━━ Data supplied ━━
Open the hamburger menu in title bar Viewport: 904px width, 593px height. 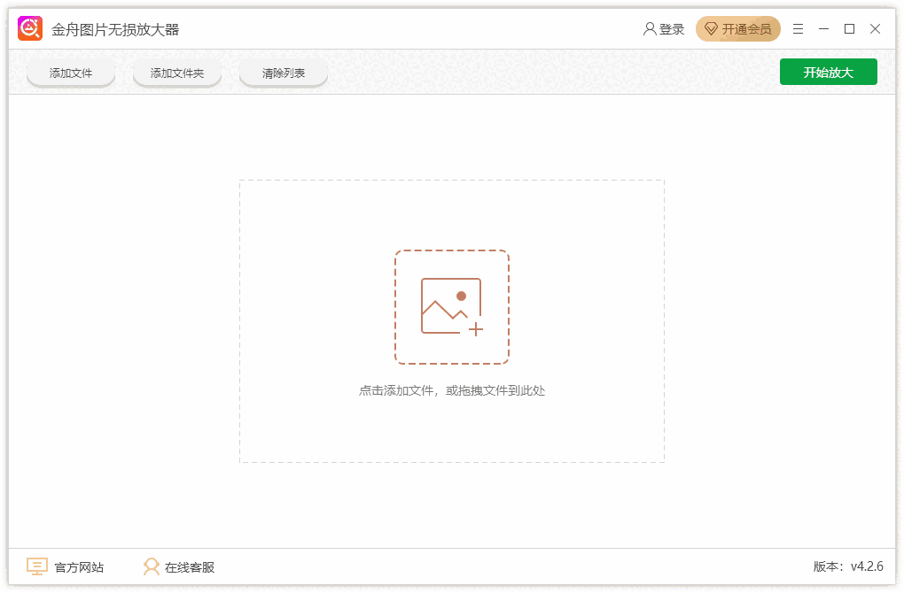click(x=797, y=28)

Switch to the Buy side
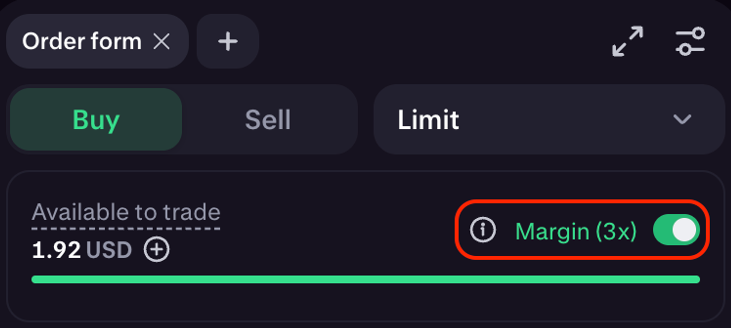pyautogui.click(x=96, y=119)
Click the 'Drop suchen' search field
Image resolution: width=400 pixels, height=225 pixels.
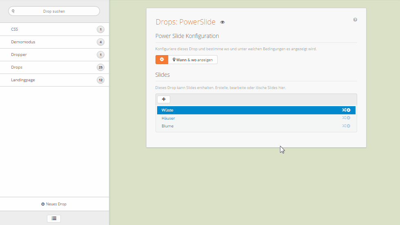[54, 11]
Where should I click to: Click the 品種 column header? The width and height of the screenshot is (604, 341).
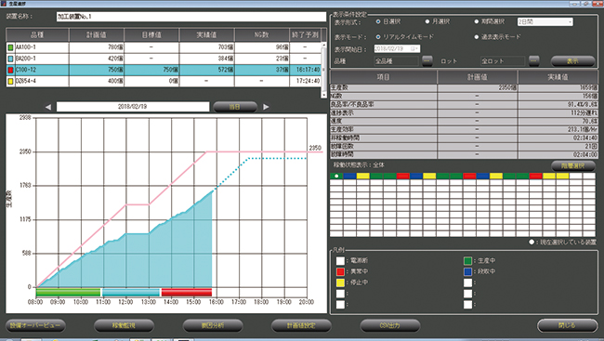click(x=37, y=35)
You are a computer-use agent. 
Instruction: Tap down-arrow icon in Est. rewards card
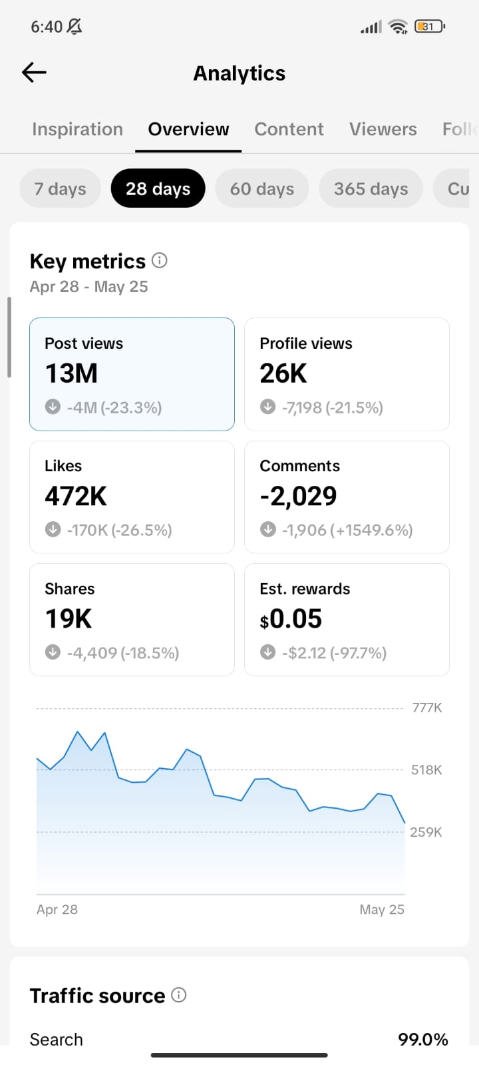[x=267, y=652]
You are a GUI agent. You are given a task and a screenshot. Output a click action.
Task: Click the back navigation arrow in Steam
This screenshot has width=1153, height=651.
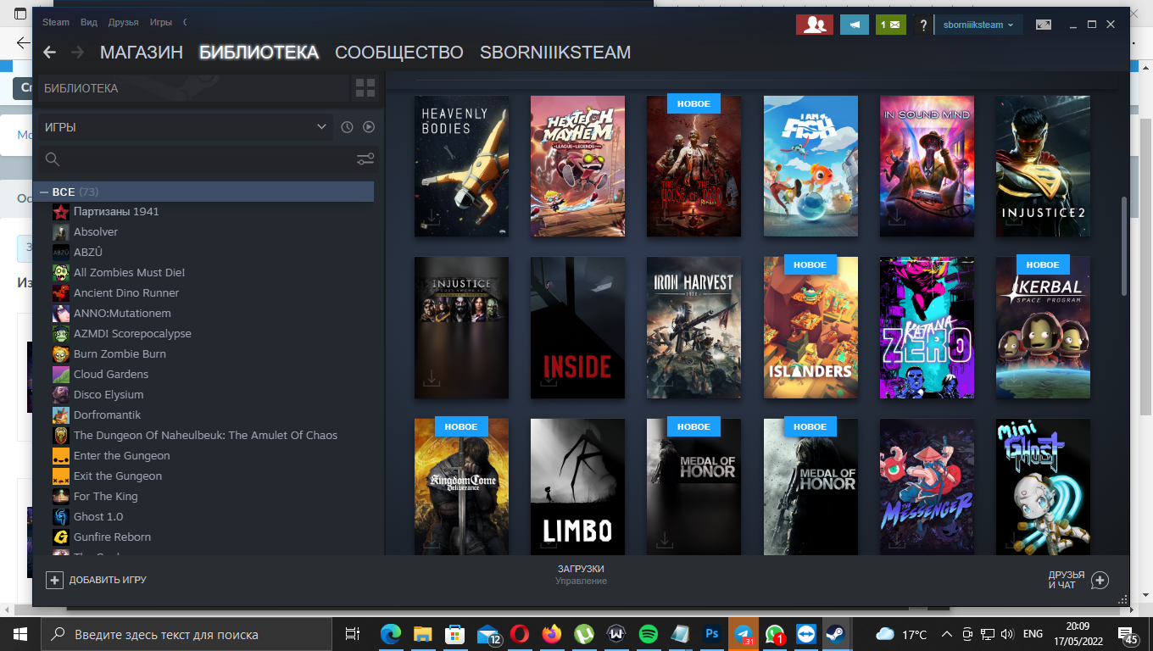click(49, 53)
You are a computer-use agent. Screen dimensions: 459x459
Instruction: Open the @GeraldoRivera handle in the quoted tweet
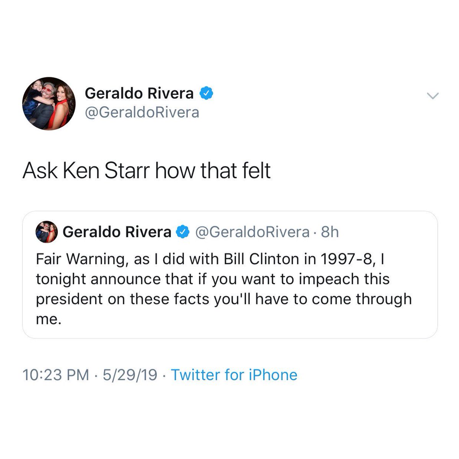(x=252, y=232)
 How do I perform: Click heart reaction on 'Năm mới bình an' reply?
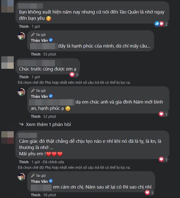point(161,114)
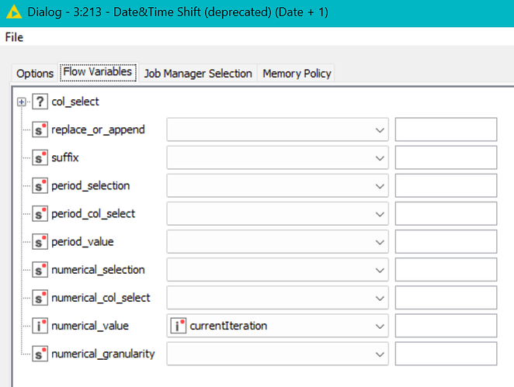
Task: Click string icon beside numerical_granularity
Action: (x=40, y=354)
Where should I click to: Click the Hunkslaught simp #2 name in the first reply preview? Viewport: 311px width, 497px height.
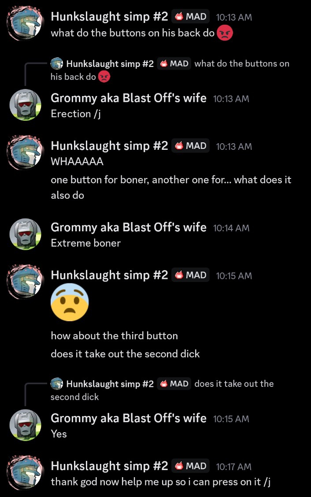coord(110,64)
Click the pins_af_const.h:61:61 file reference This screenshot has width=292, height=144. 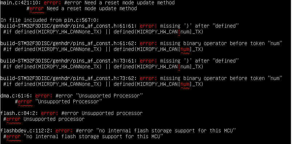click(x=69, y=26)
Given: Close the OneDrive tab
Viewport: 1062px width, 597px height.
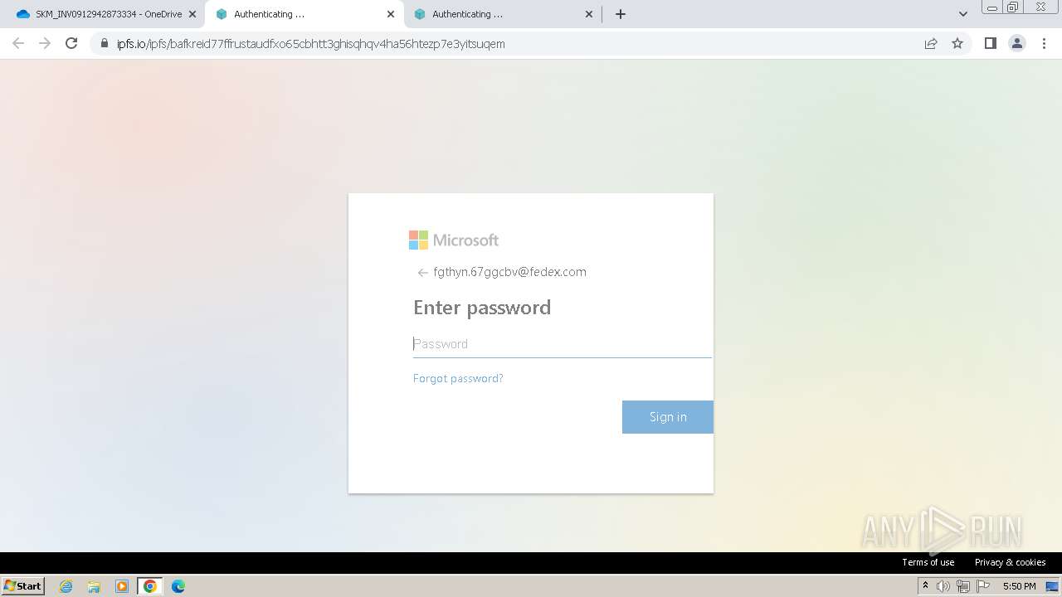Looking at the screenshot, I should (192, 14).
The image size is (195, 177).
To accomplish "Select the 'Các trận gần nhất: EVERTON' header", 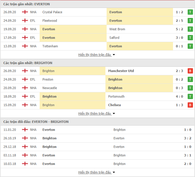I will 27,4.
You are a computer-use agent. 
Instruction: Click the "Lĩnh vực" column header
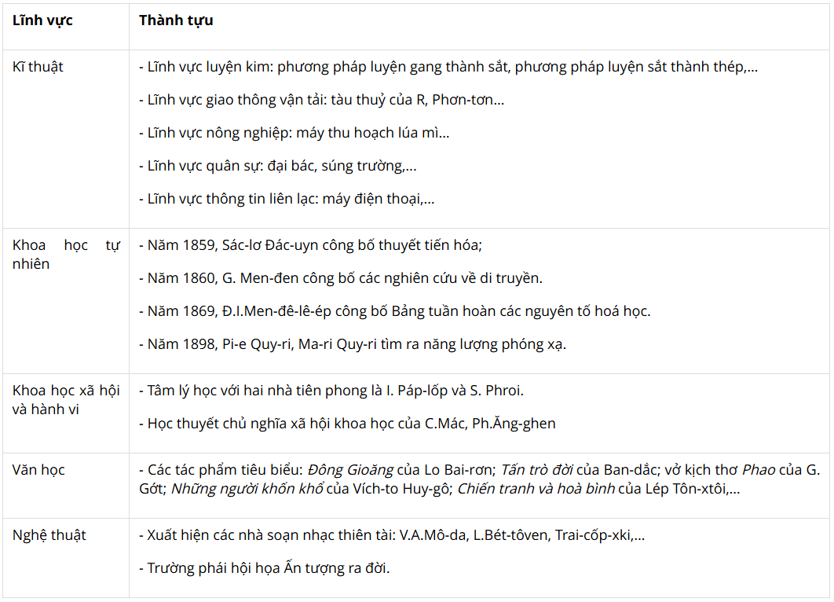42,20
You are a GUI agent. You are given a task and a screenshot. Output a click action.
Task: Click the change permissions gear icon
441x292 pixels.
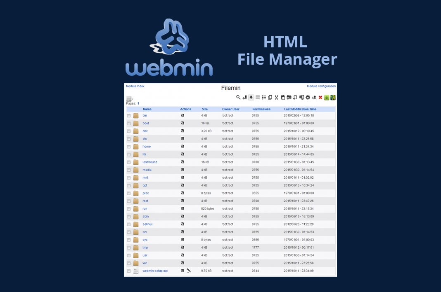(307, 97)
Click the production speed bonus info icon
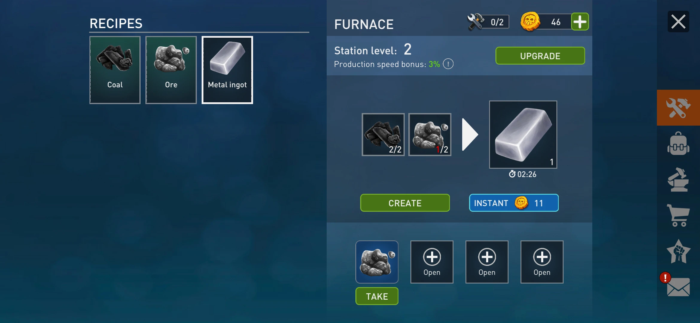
━━━
Directions: Quote precisely the lines of the data from the line containing "Task: Click the change permissions gear icon" through its final line, both included, excluding pictures.

Written solution:
Task: Click the change permissions gear icon
441x292 pixels.
(307, 97)
Click the production speed bonus info icon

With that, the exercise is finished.